__Entries shown__:

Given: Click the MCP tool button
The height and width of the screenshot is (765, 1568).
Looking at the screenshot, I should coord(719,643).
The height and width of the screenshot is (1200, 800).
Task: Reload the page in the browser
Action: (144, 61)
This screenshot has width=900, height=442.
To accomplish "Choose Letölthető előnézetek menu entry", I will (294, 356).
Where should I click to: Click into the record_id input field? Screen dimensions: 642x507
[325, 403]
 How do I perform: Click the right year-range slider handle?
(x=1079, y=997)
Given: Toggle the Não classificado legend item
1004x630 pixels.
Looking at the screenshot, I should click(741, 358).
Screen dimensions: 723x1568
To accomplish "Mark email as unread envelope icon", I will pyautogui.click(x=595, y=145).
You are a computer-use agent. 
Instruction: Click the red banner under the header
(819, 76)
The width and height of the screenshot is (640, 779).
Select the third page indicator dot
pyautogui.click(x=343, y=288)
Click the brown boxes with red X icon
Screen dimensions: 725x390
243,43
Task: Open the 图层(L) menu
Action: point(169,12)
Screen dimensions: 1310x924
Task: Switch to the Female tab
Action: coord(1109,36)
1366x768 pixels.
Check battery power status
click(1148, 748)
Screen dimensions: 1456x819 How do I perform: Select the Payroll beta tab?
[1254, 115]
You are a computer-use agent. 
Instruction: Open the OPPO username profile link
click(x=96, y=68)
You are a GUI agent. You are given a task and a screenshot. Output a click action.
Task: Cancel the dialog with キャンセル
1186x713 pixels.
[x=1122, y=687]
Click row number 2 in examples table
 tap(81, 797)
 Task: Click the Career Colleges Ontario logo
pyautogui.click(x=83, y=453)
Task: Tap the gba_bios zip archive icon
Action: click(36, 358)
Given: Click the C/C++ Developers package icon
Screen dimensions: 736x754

__Work order__: Starting at the line that contains "Task: Click the Career Colleges Ontario logo", restate word for word every line through the last one in the records above. Return nothing else.

__Problem solution__:
 Task: Click the Career Colleges Ontario logo
pyautogui.click(x=83, y=453)
Task: Tap the gba_bios zip archive icon
Action: click(36, 358)
Given: Click the C/C++ Developers package icon
Screen dimensions: 736x754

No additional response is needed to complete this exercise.